Here is a collection of interesting articles that i read as i looked into getting started with snowflake and DBT
- https://blog.getdbt.com/how-we-configure-snowflake/
This is a good article to get a high level overview of how you should be structuring different layers in snowflake
https://quickstarts.snowflake.com/guide/data_engineering_with_dbt/index.html?index=..%2F..index#1
good course to get started with snowflake
https://about.gitlab.com/handbook/business-technology/data-team/platform/#tdf
good look at the Gitlab enterprise dataplatform , they use snowflake , data warehouse , dbt for modeling and airflow for orchestration
and here are steps at a high level on how to set up an environment to run dbt on win10
- get a conda environment created -> C:\work\dbt>conda create -n dbtpy38 python=3.8
- notice i used 3.8 for python , i was running into some cryptography library issues with 3.9
- activate conda environment -> C:\work\dbt>conda activate dbtpy38
- clone lab environment -> git clone https://github.com/dbt-labs/dbt.git
- cd into dbt and run pip install and feed in the requirements.txt ->(dbtpy38) C:\work\dbt\dbt>pip install -r requirements.txt
- start visual studio code from this directory by typing code . and you should be in visual studio.
- create a new dbt project with the inti command -> dbt init dbt_hol
- this creates a new project folder and also a default profile file which is in your home directory
- open up the folder that has the profiles.yml file by typing in start C:\Users\vargh.dbt
- update the profiles with your account name and user name and password
- the account name should be the part of the url after https:// and before snowflakecomputing .com for e.g in my case it was -> “xxxxxx.east-us-2.azure ” . It automatically appends snowflakecomputing.com
- update the dbt_project.yml file with the project name in name , profile and model section as shown here -https://quickstarts.snowflake.com/guide/data_engineering_with_dbt/index.html?index=..%2F..index#2
- once everything is set ensure you can successfully run dbt debug, this should come up with a connection ok if all credentials are ok.

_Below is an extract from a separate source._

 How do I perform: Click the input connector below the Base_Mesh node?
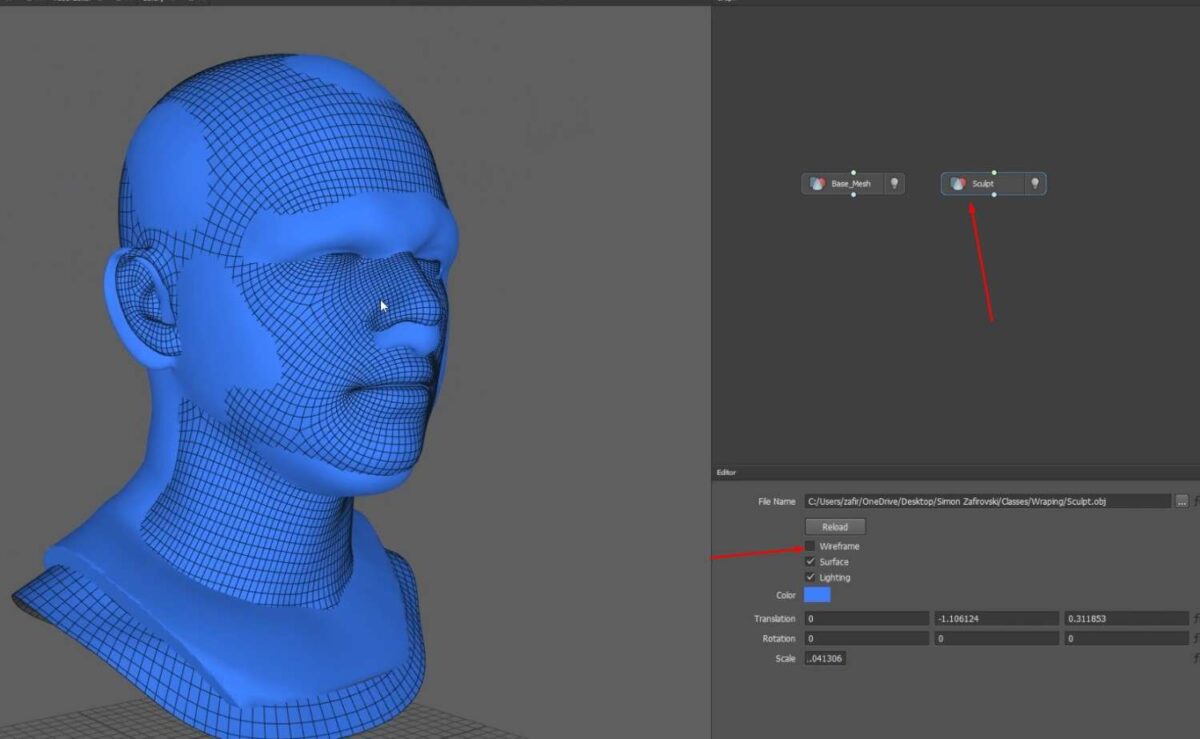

- if you run into accessing get data from the data markeplace , make sure to use the account admin role in snowflake as opposed to the sysadmin role
- for dbt user , we will need to grant appropriate permissions to the dbtuser role
- explore packages in https://hub.getdbt.com/
steps to build a pipeline
create a the source.yml file under the corresponding model directory. This should include the name of the database, schema and the tables we will be using a source
The next step is to define a base view as defined in the best practices
https://docs.getdbt.com/docs/guides/best-practices
https://discourse.getdbt.com/t/how-we-structure-our-dbt-projects/355
i explicitly had to grant priv to the dbt roles
it was failing with this error before
12:17:07 | 1 of 2 START view model l10_staging.base_knoema_fx_rates…………. [RUN]
12:17:07 | 2 of 2 START view model l10_staging.base_knoema_stock_history…….. [RUN]

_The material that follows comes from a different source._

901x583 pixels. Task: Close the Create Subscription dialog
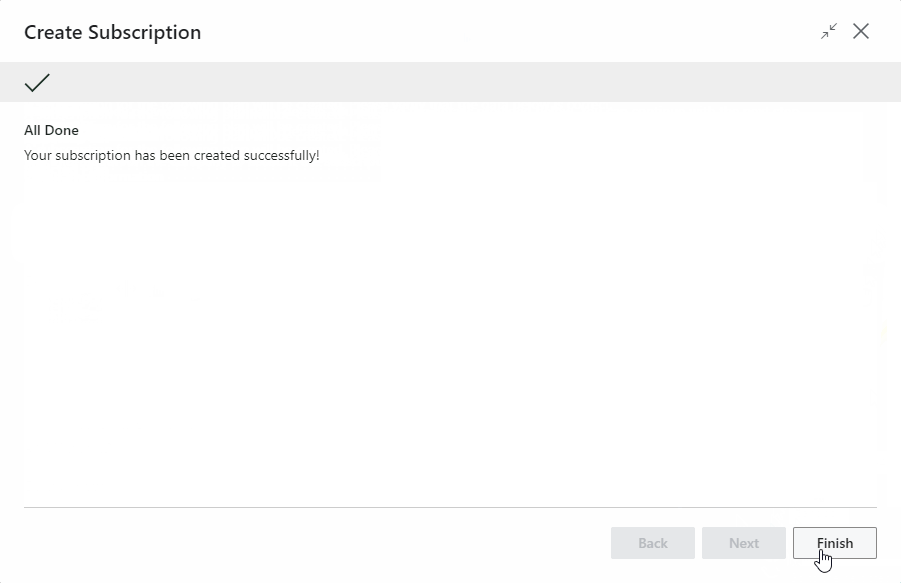click(x=861, y=31)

12:17:09 | 1 of 2 ERROR creating view model l10_staging.base_knoema_fx_rates…. [ERROR in 1.55s]
12:17:09 | 2 of 2 ERROR creating view model l10_staging.base_knoema_stock_history [ERROR in 1.56s]
12:17:10 |
12:17:10 | Finished running 2 view models in 6.59s.
Completed with 2 errors and 0 warnings:
Database Error in model base_knoema_fx_rates (models\l10_staging\base_knoema_fx_rates.sql)

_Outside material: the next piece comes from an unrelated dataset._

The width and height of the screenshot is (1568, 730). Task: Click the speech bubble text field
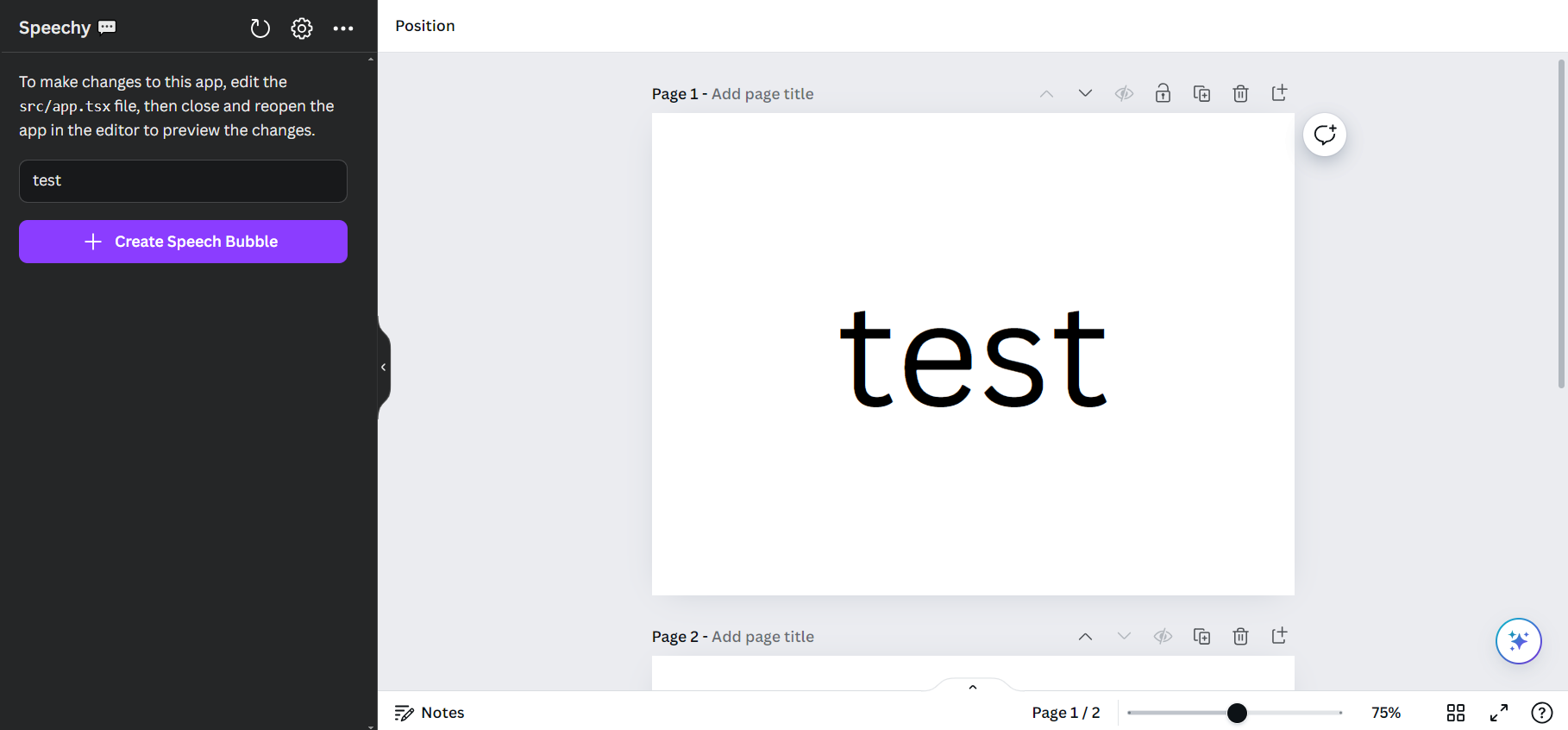(183, 181)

002003 (02000): SQL compilation error:
Database 'ECONOMY_DATA_ATLAS' does not exist or not authorized.
compiled SQL at target\run\dbt_hol\models\l10_staging\base_knoema_fx_rates.sql
Database Error in model base_knoema_stock_history (models\l10_staging\base_knoema_stock_history.sql)
002003 (02000): SQL compilation error:
Database 'ECONOMY_DATA_ATLAS' does not exist or not authorized.
compiled SQL at target\run\dbt_hol\models\l10_staging\base_knoema_stock_history.sql
used these statements to grant access
GRANT IMPORTED PRIVILEGES ON DATABASE “ECONOMY_DATA_ATLAS” TO ROLE dbt_dev_role
GRANT IMPORTED PRIVILEGES ON DATABASE “ECONOMY_DATA_ATLAS” TO ROLE dbt_prod_role
then i was able to query the tables using the dbt role and also run the dbt command and it worked successfully
Found 2 models, 0 tests, 0 snapshots, 0 analyses, 324 macros, 0 operations, 0 seed files, 2 sources, 0 exposures
12:27:42 | Concurrency: 200 threads (target='dev')
12:27:42 |
12:27:42 | 1 of 2 START view model l10_staging.base_knoema_fx_rates…………. [RUN]
12:27:42 | 2 of 2 START view model l10_staging.base_knoema_stock_history…….. [RUN]
12:27:44 | 2 of 2 OK created view model l10_staging.base_knoema_stock_history… [SUCCESS 1 in 2.13s]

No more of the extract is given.